WRITTEN PROBLEM 1
In the excerpt about the 1920 train collision at Rural Retreat, how far from the west switch was automatic signal B-3502?
WRITTEN PROBLEM 2
Write the next part of the excerpt about the 1920 train collision at Rural Retreat, picking up after its final sentence.

EXTRACT PROVIDED
--*--

Questions about N&W's ORDER 19 in Operating Rules during 1920s, etc.

NW Mailing List nw-mailing-list at
Fri May 6 15:38:21 EDT 2011

For the purpose of framing my questions, the following language has been
excerpted from an ICC report, dated November 6, 1920. The entire report can
be read at:

TREAT, VA., ON OCTOBER 20, 1920.

Westbound local passenger train No. 37, enroute from Roanoke. Va. To
Bristol, Tenn… received 19 train order No. 56 reading:
"No, 14, engine 102, meet No. 37, engine 558 at Rural Retreat
and No. 41, engine 107 at Crockett, No. 14 take
siding at Crockett."
[Arriving at Rural Retreat at 8:40 a, m.], the east switch of the passing
siding having been opened, the train pulled in, stopping before the entire
train was clear to unload passengers and express. After it had completed
its work the train departed and had proceeded a distance of about 2000 feet
when, while running at a speed estimated to have been from 10 to 12 miles
per hour, it collided with train No. 14, also on the passing siding.
Eastbound train No. 14, enroute from Bristol, Tenn., to Roanoke,
Va...received a copy of 19 train order 56…Approaching the west switch of the passing
siding at Rural Retreat, automatic signal B-3502, located about 50 feet
west of the west switch, was found in the stop position. This indicated that
the main track was occupied between that point and the station. The train
was brought to a stop and then proceeded, stopping again just clear of the
switch. The switch was opened and the train took the siding [at about
8:40 a.m.). It had proceeded about 1600 feet and, while running at a speed
estimated to have been between 18 and 20 miles per hour, it collided with
train No. 37 at about 8:43 a.m.

--*--

SOURCE DATA
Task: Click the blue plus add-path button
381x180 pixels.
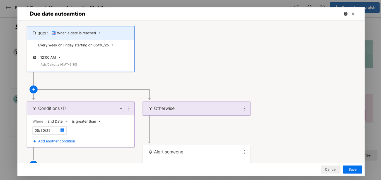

--*--

REPLY 1
About 50 feet west of the west switch.

REPLY 2
QUESTION 1. I have a copy of an N&W Operating Rules handbook issued to
employees January 1, 1967. Am I right to assume that what appears to be a
commonly used "19 train order" in 1920 must was defined somewhere else, or no
longer in effect in 1967?.
QUESTION 2. Can someone provide me with the actual language of 19 train
order as it would have read in 1920 and explain how and when it was routinely
QUESTION 3. Would the tail end of No. 37 being still out on the main track
,east of the east switch, have caused signal B-3502 to automatically go
into the STOP position?
QUESTION 4. Can someone let me know how to pull up a copy of Tom Dressler’
s article on this head-on collision that was published in the Arrow –
perhaps the Jan/Feb 1996 issue? I already have an excellent photo and would
like to read the text of his report.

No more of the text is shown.